A research team including Till Muser and Alexandra Spitzer has introduced Flowers, a radically new neural architecture designed as a 'warp drive' for solving partial differential equations (PDEs). Unlike current dominant approaches that rely on Fourier transforms, dot-product attention, or convolutional mixing, Flowers is built entirely from multihead warps—each head predicts a displacement field and warps input features. This design is motivated by physics and computational efficiency, implementing adaptive global interactions at linear cost. The architecture introduces nonlocality only through sparse sampling at source coordinates, one per head, and stacks warps in multiscale residual blocks.

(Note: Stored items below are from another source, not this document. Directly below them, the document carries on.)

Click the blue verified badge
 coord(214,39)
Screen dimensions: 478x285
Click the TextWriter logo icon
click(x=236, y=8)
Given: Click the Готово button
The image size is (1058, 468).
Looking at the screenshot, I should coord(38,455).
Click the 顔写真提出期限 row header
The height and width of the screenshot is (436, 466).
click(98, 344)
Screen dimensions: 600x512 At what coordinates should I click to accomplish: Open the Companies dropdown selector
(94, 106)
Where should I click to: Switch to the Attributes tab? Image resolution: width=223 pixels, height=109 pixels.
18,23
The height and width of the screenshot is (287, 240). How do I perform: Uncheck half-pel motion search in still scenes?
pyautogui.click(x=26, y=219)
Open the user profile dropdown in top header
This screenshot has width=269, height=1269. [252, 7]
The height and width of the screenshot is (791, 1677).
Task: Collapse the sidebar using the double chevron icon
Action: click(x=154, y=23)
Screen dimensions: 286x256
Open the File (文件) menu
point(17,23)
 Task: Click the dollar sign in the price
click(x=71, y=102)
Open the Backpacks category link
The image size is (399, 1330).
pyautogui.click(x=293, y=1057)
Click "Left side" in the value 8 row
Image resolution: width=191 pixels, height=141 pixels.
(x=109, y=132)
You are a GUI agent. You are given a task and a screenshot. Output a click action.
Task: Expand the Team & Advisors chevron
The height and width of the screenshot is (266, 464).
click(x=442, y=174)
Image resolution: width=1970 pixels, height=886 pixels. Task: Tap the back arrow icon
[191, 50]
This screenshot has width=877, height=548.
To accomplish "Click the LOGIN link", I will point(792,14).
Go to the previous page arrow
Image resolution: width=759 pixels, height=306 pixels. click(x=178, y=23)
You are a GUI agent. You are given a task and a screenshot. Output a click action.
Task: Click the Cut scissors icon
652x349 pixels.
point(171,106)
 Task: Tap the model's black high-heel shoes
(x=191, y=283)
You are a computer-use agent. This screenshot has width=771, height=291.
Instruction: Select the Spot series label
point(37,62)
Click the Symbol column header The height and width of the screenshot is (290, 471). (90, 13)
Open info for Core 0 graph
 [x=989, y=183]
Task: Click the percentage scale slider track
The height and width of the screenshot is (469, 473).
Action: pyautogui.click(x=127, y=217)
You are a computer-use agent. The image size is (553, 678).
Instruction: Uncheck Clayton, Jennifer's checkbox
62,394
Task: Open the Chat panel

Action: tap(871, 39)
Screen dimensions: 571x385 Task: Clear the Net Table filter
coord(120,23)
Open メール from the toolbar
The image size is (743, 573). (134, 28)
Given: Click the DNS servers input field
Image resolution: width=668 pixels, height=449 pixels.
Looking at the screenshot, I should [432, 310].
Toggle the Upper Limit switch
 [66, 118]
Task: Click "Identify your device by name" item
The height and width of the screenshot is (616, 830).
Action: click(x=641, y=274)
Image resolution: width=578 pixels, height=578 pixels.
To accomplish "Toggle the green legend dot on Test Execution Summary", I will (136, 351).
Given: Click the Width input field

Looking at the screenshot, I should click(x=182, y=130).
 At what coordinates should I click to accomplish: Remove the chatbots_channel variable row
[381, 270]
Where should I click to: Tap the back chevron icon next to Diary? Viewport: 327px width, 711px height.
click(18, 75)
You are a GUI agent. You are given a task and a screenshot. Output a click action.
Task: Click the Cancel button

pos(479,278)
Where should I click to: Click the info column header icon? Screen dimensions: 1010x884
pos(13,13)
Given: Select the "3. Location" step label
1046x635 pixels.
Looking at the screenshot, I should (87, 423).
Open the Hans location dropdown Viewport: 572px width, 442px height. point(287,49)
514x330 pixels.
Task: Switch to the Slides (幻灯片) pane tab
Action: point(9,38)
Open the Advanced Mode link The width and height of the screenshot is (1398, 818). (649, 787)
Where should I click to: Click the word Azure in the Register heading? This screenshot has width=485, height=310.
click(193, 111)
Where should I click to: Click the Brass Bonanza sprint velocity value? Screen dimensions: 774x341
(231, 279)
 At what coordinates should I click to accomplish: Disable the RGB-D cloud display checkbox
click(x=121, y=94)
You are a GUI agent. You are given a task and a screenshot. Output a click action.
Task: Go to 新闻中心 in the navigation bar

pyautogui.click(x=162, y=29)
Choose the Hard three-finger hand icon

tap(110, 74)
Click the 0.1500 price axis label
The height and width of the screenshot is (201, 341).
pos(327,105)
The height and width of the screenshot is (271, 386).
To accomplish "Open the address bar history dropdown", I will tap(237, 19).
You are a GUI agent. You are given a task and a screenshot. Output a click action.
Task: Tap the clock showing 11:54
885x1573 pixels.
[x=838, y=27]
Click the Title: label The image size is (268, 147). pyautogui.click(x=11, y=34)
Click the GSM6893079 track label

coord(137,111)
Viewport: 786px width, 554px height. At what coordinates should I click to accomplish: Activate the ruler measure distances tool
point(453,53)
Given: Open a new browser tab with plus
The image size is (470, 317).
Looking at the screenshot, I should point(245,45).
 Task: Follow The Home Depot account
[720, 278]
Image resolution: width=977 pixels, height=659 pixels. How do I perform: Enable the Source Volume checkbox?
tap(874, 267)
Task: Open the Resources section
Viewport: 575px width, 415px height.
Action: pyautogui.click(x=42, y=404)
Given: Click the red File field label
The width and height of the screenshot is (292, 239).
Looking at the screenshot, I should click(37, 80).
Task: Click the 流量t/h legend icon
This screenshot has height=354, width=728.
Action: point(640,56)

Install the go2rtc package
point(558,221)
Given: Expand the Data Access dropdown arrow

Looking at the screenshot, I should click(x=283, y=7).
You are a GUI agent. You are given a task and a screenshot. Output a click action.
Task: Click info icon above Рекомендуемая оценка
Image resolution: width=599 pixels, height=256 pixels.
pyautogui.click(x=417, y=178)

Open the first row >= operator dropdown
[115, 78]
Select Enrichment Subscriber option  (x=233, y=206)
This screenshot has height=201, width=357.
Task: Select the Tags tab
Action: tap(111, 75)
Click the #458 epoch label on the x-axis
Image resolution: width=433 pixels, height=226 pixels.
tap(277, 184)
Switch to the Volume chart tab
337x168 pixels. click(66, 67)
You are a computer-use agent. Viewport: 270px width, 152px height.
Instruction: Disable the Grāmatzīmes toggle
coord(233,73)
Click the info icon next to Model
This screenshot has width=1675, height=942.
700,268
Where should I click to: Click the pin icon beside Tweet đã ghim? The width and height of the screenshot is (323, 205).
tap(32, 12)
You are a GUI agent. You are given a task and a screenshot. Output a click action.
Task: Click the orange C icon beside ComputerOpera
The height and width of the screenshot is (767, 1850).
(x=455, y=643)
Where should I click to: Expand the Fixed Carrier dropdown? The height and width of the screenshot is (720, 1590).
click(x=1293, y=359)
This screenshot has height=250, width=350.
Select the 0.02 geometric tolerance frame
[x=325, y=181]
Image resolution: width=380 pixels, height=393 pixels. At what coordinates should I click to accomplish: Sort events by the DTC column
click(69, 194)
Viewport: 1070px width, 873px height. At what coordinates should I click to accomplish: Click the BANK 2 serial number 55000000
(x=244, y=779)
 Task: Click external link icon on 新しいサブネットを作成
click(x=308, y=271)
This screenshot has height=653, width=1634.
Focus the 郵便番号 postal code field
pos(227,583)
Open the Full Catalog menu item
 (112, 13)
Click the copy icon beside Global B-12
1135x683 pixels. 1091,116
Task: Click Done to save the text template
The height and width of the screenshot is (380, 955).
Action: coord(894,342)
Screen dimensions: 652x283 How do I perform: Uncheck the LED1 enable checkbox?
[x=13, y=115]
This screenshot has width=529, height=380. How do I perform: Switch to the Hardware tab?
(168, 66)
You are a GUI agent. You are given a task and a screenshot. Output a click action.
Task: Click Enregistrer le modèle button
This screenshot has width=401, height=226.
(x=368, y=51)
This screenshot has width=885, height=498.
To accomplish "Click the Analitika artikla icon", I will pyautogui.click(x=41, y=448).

Flowers demonstrates exceptional performance on a broad suite of 2D and 3D time-dependent PDE benchmarks, particularly excelling at modeling flows and waves. The compact 17M-parameter model consistently outperforms Fourier, convolution, and attention-based baselines of similar size. More impressively, a 150M-parameter variant improves over recent transformer-based foundation models that use significantly more parameters, data, and training compute. The researchers provide theoretical motivation through three lenses: flow maps for conservation laws, waves in inhomogeneous media, and a kinetic-theoretic continuum limit. This breakthrough suggests a new paradigm for neural PDE solvers that could dramatically accelerate scientific computing and physics simulations.
- Flowers architecture uses multihead warps instead of attention or Fourier transforms, achieving linear computational cost
- 17M-parameter model beats similar-sized baselines; 150M-parameter variant outperforms larger transformer foundation models
- Excels particularly on fluid flow and wave propagation problems in 2D and 3D PDE benchmarks
Why It Matters
Could dramatically accelerate scientific simulations in engineering, climate modeling, and physics research with more efficient computation.